Start of ENTRIES SUPPLIED

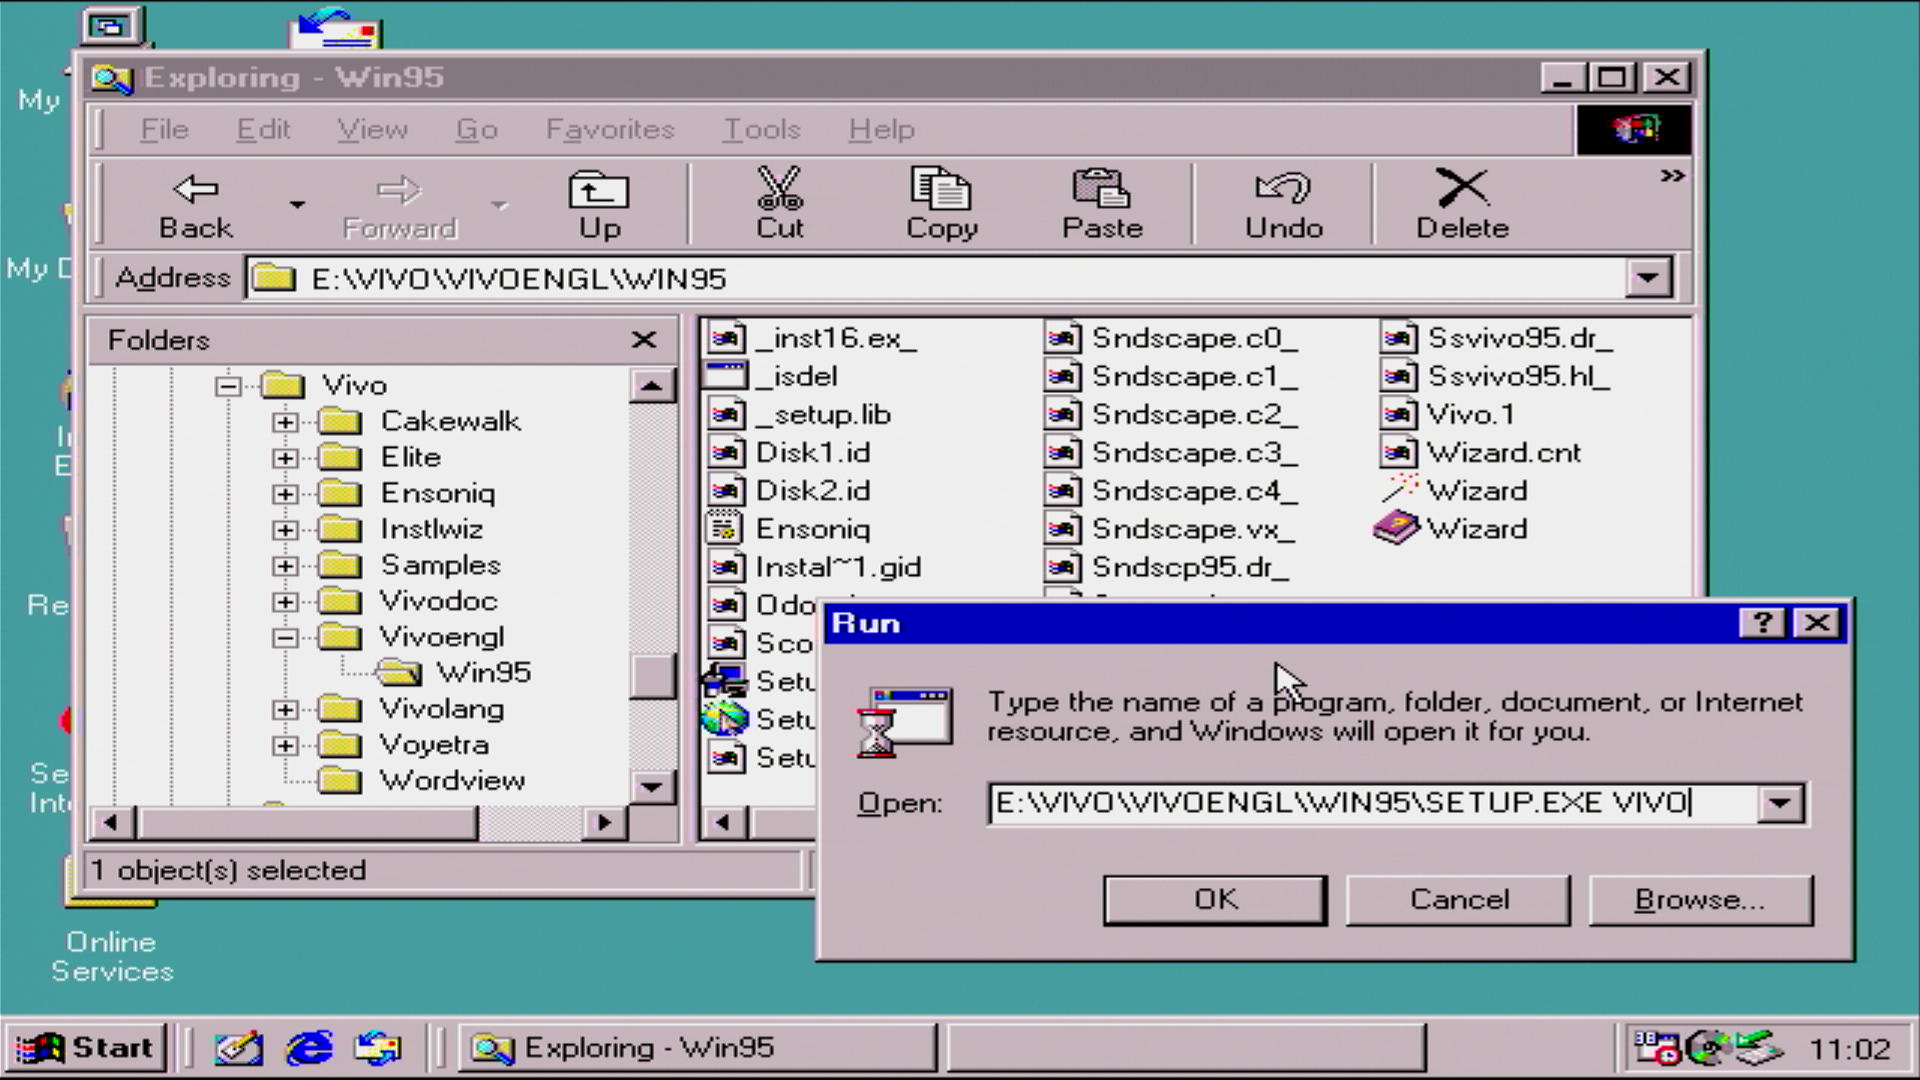Select the Wizard help book file
Viewport: 1920px width, 1080px height.
(x=1476, y=528)
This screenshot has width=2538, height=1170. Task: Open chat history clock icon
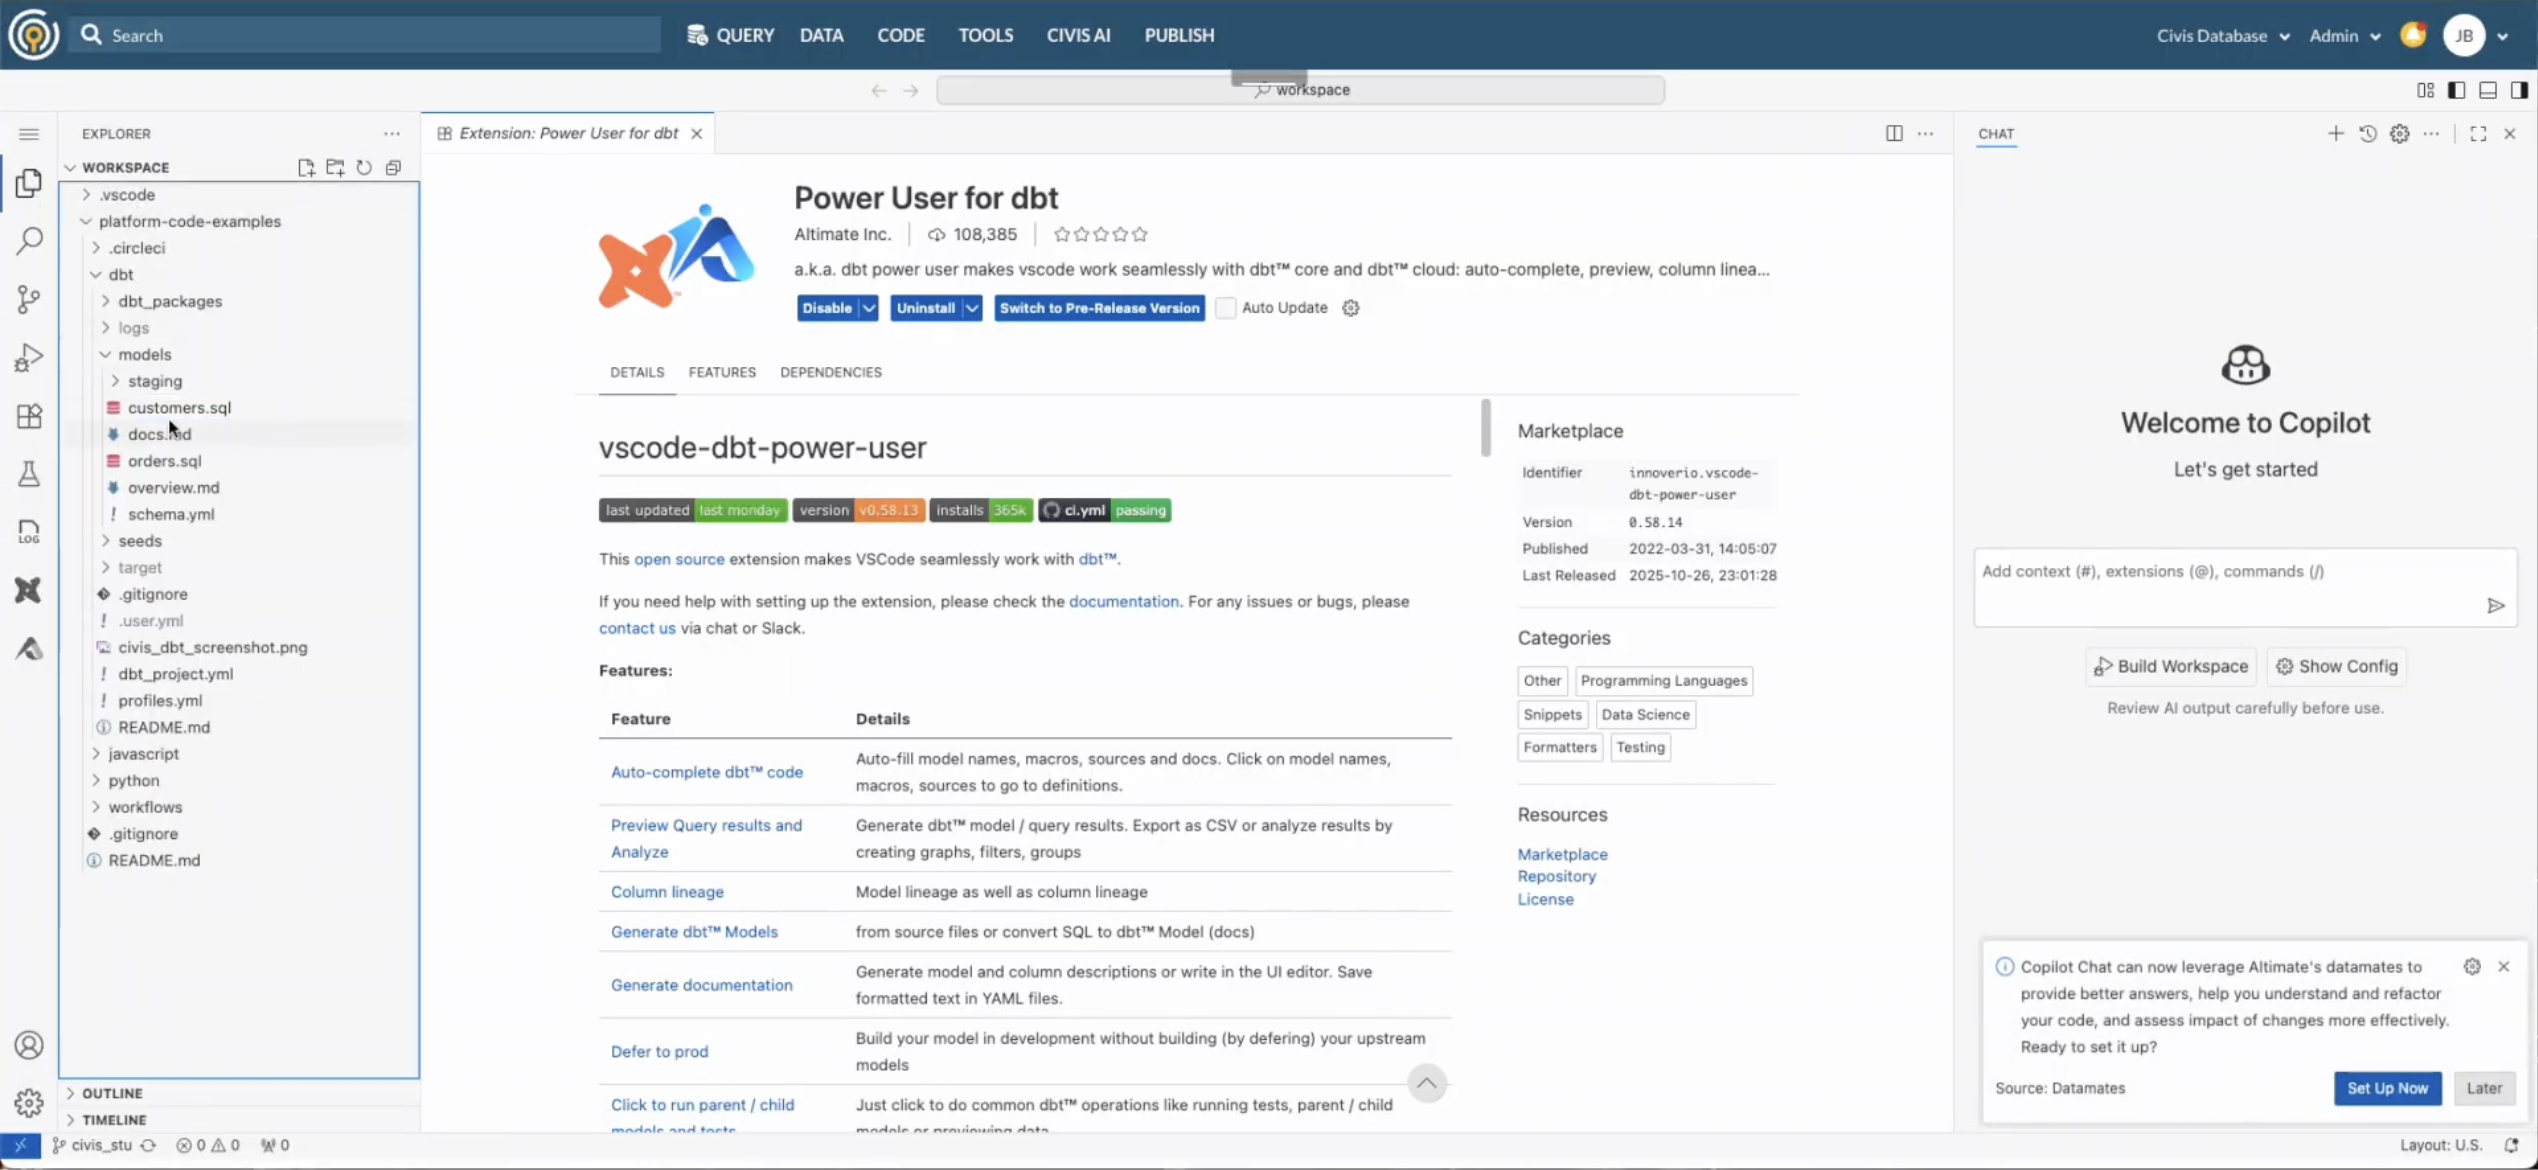(x=2367, y=133)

End of ENTRIES SUPPLIED

### [PROBLEM]
Give again exactly the lines from the one that contains "This screenshot has" through the end of the material, both ends included, omitting the pictures.

### [FINAL ANSWER]
This screenshot has width=2538, height=1170. Task: Open chat history clock icon
(x=2367, y=133)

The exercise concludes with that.